Afrontemos el hecho: la mayoría de la población está aterrorizada por la pandemia. Todo miedo colectivo pide a gritos medidas contundentes de control. Nuestros conciudadanos se creían “fuera de la historia”, como anunciaron Kójeve, Huntington o Fukuyama, y han despertado en mitad de la noche atravesados por un rayo: el Covid-19. Sus vidas de cómoda seguridad se ha visto amenazada y el giro conservador ha sido el de reafirmarse en una ilusoria seguridad amparada por los organismos internacionales, el Estado y los medios de comunicación que, paradójicamente, han permitido la extensión del virus con su incompetencia o con su mala intención. Esa misma mayoría ha aceptado la versión oficial de sanitarios heroicos y aplausos a las ocho de la tarde; de vacunas salvadoras y medidas coercitivas que buscan el bien común; de impuestos necesarios y sacrificios personales por el bienestar del vecino, pero siempre que se sacrifique mi vecino y no yo. La “versión oficial” es inverosímil: se cae por todos lados y el sentido común que siempre ha caracterizado al pueblo —lean a Cervantes si no me creen— desconfía, sospecha. Toda esa ansiedad, toda esa neurosis, toda esa crispación, todo el trastorno psíquico que están sufriendo grandes capas de la población, se debe al intento por imponer la mentira y su consiguiente rebelión de un subconsciente que alerta del peligro ínsito a dicha opción. 

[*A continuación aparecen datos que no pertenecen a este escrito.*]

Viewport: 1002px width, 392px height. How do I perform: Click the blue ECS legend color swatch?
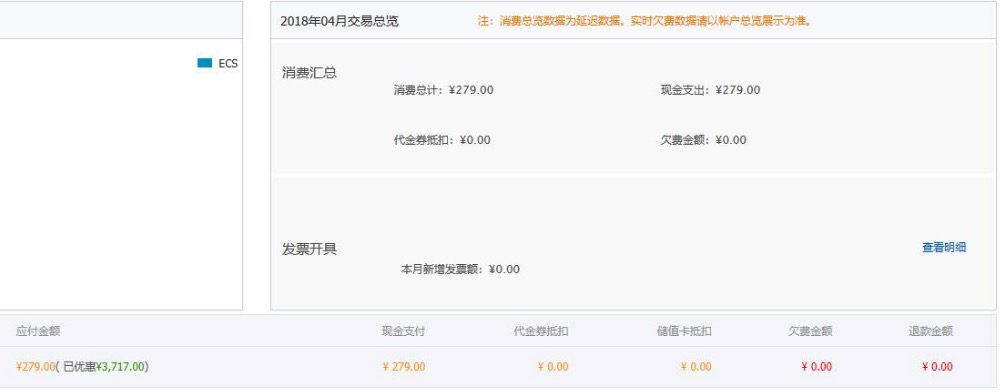click(x=204, y=63)
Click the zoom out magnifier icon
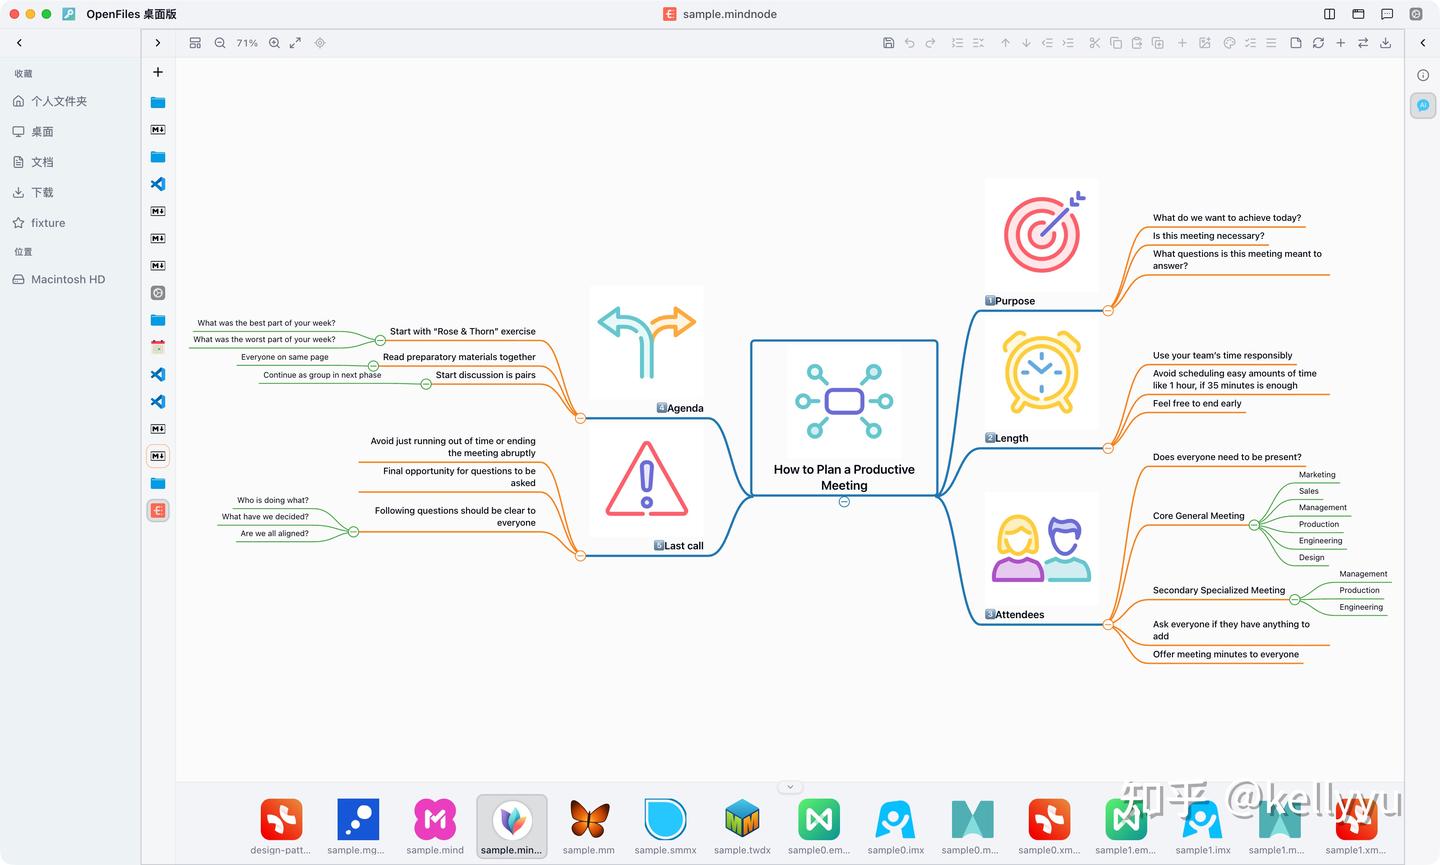The image size is (1440, 865). point(220,43)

No nos rebelamos porque estamos enfermos, y estamos enfermos porque no estamos dispuestos a rebelarnos. Pensamos que algo así es un anacronismo, cosa de los libros de historia, y que nuestros derechos, esos por los que no hemos tenido que luchar y que, por lo tanto, siempre han estado ahí, se van a quedar incólumes a pesar de los acontecimientos. Lo cierto es que la libertad no funciona así, sino que hay que luchar por ella a diario, de la cuna (o la incubadora) a la sepultura. Y la libertad es, por supuesto, el derecho a hacer la voluntad de uno sin trabas —incluido tomarse una caña—, una vez que se ha hecho una labor previa de autoconocimiento. Es decir, que emana del interior de cada hombre hasta exteriorizarse en una comunidad de libertades compartidas e invulnerables. Todo lo contrario del mundo en el que vivimos, donde el miedo atenaza a cada hombre en lo profundo de su corazón hasta formar una tiranía «líquida» basada en el miedo al cambio constante —e inevitable— de la vida, contra el cual se presenta un mecanismo complejo de control ejercido por mecanismos de poder infinitamente superiores a los hombres tomados de uno en uno.

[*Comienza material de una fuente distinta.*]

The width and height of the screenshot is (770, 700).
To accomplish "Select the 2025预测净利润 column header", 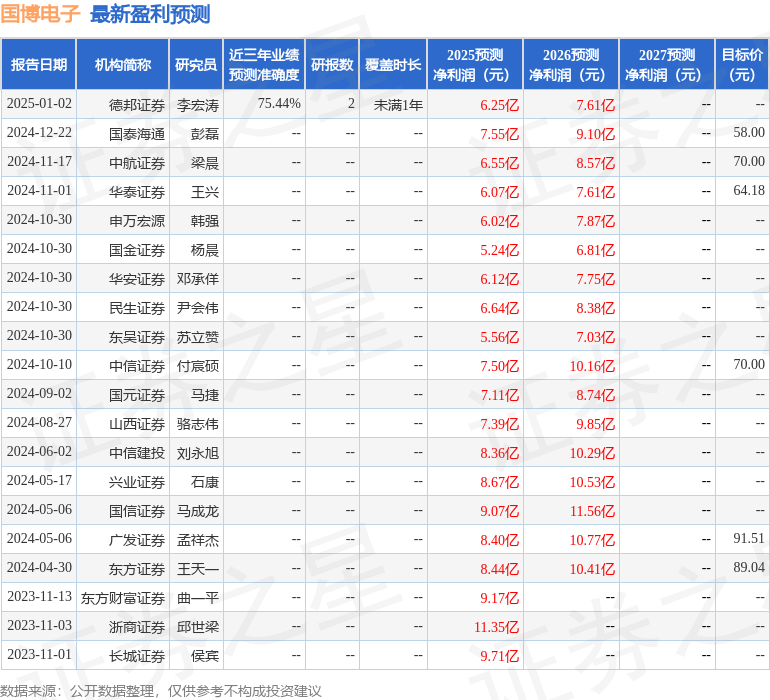I will click(x=474, y=65).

Las rebeliones son peligrosas: suelen conllevar ímprobos sacrificios y no pocos heridos y muertos. Tampoco hay que confundirlas con las revoluciones, que solo sirven para sustituir unas tiranías por otras. No nos engañemos: en 1794 la represión del Estado fue feroz y la sangre del pueblo manó a espuertas; a las rebeliones también se las suele castigar con dureza para evitar que se multipliquen. Sin embargo, en 1801, con la llegada de Jefferson al poder, el impuesto sobre el güisqui fue retirado de forma inmediata. El pueblo se había levantado por el bourbon sabiendo que si empiezan por ahí pueden acabar robándote la casa. Solo que entonces será demasiado tarde como para poder evitarlo.

Hoy en día el pueblo se ha molestado por “las cañas” cuando queda poco ya por arrebatar. Se trata de un camino a la inversa que, sin embargo, debe ser recorrido igualmente. En las rebeliones se muere de pie, pero quienes mueren tienen la certeza de ser hombres libres. En un Estado de servidumbre los esclavos mueren sentados; hoy en día lo hacen en la poltrona del sofá de su piso mientras la serie de “Netflix pasa al siguiente episodio en su portátil, al tiempo que el mensajero de “Glovo” toca el timbre de la puerta: “Noc-noc, parece que no queda nadie en casa”.

Parafraseando a Eliot: ¿Dónde está la libertad que perdimos en los derechos? ¿Dónde están los derechos que perdimos en una supuesta seguridad? La respuesta sólo puede ser el silencio, la calumnia y el oprobio de unos antepasados que se avergüenzan de nuestra miseria moral. Que nadie se engañe: por mucho alcohol que tomen, los jóvenes de hoy siempre serán unos pobres bebedores de zumos. Si no se rebelan, morirán de rodillas.